What you return must be every line from the beginning of the data through the line holding "Given: Click the Безкоштовно price label", unchanged.
╭─ Data for review
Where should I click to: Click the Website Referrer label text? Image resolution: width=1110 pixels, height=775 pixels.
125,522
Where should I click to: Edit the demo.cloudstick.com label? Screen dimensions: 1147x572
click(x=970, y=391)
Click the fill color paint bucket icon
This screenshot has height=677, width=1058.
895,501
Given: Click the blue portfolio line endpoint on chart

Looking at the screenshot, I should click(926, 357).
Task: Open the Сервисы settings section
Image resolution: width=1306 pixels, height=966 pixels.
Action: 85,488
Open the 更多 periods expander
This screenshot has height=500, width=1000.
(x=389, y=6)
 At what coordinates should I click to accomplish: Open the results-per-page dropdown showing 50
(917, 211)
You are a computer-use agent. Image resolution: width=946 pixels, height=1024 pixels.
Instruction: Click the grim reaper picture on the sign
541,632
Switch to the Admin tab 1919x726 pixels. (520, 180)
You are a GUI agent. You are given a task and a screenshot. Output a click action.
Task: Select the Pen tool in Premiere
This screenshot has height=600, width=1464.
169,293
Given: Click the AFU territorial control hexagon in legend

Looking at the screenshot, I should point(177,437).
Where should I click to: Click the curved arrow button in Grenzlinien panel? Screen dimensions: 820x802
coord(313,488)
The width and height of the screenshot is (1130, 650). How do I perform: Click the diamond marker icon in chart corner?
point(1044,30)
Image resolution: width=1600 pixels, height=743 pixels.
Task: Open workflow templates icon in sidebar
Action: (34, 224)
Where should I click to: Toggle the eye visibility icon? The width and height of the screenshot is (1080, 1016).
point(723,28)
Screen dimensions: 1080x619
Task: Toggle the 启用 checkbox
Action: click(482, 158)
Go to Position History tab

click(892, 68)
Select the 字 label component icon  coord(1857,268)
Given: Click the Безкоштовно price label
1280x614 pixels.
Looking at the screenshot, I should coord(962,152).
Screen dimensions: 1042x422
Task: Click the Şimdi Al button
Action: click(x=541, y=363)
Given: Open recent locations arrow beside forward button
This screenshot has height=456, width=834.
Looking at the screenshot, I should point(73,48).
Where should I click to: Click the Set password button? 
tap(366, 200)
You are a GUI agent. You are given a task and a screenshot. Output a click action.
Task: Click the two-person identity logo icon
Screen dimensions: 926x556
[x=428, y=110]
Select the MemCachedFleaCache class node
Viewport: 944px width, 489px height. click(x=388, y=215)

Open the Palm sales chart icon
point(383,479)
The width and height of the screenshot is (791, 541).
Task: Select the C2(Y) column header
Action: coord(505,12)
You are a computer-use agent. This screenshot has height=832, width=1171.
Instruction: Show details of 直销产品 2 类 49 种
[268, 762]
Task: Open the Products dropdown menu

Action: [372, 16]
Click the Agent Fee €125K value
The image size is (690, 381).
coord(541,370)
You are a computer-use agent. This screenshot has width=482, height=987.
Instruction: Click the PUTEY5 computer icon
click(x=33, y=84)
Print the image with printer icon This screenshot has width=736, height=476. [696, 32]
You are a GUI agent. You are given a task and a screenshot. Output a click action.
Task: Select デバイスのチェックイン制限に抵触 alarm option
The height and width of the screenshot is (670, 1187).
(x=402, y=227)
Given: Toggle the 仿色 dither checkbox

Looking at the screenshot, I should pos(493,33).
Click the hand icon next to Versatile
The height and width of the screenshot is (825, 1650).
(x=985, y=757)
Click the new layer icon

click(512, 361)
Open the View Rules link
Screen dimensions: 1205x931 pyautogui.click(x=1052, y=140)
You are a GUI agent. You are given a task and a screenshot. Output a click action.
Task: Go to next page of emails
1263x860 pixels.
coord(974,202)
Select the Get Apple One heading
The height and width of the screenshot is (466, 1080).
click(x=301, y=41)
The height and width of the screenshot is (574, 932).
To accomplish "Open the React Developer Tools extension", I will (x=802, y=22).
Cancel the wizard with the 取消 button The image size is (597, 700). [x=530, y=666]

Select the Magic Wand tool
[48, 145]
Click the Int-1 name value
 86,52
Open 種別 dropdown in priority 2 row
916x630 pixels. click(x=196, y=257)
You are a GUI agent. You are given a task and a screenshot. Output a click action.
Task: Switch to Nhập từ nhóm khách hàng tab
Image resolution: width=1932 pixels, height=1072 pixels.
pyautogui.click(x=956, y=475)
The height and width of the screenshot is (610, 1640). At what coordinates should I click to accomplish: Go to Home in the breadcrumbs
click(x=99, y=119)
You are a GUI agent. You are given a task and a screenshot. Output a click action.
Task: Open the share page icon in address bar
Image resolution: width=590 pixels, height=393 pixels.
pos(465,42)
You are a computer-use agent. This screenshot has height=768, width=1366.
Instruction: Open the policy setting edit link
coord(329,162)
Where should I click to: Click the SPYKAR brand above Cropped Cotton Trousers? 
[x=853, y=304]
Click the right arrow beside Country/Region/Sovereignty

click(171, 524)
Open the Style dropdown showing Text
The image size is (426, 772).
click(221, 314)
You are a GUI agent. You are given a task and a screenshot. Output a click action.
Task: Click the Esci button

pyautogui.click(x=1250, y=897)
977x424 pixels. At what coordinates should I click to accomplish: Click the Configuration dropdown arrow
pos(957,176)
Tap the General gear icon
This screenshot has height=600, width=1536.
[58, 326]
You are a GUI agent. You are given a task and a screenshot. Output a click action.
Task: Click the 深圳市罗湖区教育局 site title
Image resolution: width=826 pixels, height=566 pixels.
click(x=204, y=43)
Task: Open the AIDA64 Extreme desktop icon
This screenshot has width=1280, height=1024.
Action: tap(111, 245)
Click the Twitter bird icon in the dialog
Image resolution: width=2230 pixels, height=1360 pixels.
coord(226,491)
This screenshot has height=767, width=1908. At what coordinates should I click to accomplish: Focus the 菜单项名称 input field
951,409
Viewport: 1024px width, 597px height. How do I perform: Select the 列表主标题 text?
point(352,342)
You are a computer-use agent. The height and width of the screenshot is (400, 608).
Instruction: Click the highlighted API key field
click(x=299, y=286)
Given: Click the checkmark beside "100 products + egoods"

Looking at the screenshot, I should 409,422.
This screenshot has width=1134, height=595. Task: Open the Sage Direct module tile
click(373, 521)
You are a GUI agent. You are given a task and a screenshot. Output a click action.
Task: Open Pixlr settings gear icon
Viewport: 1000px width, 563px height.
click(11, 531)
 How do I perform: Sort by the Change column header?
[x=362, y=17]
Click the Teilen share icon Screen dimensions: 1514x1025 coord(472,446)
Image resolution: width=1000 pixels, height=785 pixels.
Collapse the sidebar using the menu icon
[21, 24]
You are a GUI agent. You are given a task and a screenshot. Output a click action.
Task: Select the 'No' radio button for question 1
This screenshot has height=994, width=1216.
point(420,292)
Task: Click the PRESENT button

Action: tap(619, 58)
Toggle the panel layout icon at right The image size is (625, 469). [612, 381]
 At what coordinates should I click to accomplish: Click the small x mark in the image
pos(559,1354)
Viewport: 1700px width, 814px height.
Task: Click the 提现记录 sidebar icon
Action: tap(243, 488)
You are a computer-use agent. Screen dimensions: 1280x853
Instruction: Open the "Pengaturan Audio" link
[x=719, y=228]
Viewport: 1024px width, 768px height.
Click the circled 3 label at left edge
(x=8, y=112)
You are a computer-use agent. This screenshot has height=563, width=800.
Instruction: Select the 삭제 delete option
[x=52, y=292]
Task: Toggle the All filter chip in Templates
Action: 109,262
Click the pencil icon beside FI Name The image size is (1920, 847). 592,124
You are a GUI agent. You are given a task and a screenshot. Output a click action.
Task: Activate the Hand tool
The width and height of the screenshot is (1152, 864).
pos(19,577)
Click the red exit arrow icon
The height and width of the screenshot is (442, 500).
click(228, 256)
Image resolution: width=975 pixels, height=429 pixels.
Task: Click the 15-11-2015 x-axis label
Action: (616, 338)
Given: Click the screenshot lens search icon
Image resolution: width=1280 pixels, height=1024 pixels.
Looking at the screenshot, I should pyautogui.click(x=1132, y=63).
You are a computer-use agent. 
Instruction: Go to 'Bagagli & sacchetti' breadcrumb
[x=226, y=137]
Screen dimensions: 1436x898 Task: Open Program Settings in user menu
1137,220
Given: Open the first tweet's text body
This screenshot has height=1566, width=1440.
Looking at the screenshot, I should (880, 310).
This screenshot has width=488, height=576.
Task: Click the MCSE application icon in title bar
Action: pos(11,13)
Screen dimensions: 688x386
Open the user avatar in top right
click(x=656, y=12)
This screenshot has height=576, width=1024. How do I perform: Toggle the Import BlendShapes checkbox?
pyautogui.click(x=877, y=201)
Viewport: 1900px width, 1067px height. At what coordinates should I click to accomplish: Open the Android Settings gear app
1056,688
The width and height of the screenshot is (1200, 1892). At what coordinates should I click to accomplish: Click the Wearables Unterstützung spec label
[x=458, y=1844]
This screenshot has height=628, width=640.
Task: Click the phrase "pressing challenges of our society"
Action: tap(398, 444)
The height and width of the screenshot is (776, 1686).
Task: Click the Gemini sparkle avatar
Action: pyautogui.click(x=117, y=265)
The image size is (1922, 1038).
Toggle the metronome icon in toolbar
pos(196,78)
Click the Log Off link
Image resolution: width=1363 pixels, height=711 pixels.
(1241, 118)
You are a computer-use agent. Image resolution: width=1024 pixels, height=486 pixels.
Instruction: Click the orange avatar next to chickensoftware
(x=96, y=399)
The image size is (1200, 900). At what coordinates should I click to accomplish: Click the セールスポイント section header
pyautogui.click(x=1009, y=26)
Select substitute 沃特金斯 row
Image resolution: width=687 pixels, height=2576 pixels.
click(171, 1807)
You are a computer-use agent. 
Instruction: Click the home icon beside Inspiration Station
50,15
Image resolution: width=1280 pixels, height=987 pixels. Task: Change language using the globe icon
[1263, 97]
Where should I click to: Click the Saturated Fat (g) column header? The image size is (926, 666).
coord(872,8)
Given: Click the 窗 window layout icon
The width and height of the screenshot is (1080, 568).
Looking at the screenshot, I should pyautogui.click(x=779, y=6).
╰─
Solution to the problem:
Where should I click to: Click the Website Referrer label text? Image resolution: width=1110 pixels, height=775 pixels.
125,522
Where should I click to: Edit the demo.cloudstick.com label? Screen dimensions: 1147x572
click(x=970, y=391)
Click the fill color paint bucket icon
This screenshot has height=677, width=1058.
895,501
Given: Click the blue portfolio line endpoint on chart

Looking at the screenshot, I should click(926, 357).
Task: Open the Сервисы settings section
Image resolution: width=1306 pixels, height=966 pixels.
Action: 85,488
Open the 更多 periods expander
This screenshot has height=500, width=1000.
(x=389, y=6)
 At what coordinates should I click to accomplish: Open the results-per-page dropdown showing 50
(917, 211)
You are a computer-use agent. Image resolution: width=946 pixels, height=1024 pixels.
Instruction: Click the grim reaper picture on the sign
541,632
Switch to the Admin tab 1919x726 pixels. (520, 180)
You are a GUI agent. You are given a task and a screenshot. Output a click action.
Task: Select the Pen tool in Premiere
This screenshot has height=600, width=1464.
169,293
Given: Click the AFU territorial control hexagon in legend

Looking at the screenshot, I should point(177,437).
Where should I click to: Click the curved arrow button in Grenzlinien panel? Screen dimensions: 820x802
coord(313,488)
The width and height of the screenshot is (1130, 650). How do I perform: Click the diamond marker icon in chart corner?
point(1044,30)
Image resolution: width=1600 pixels, height=743 pixels.
Task: Open workflow templates icon in sidebar
Action: (34, 224)
Where should I click to: Toggle the eye visibility icon? The width and height of the screenshot is (1080, 1016).
point(723,28)
Screen dimensions: 1080x619
Task: Toggle the 启用 checkbox
Action: click(482, 158)
Go to Position History tab

click(892, 68)
Select the 字 label component icon  coord(1857,268)
Given: Click the Безкоштовно price label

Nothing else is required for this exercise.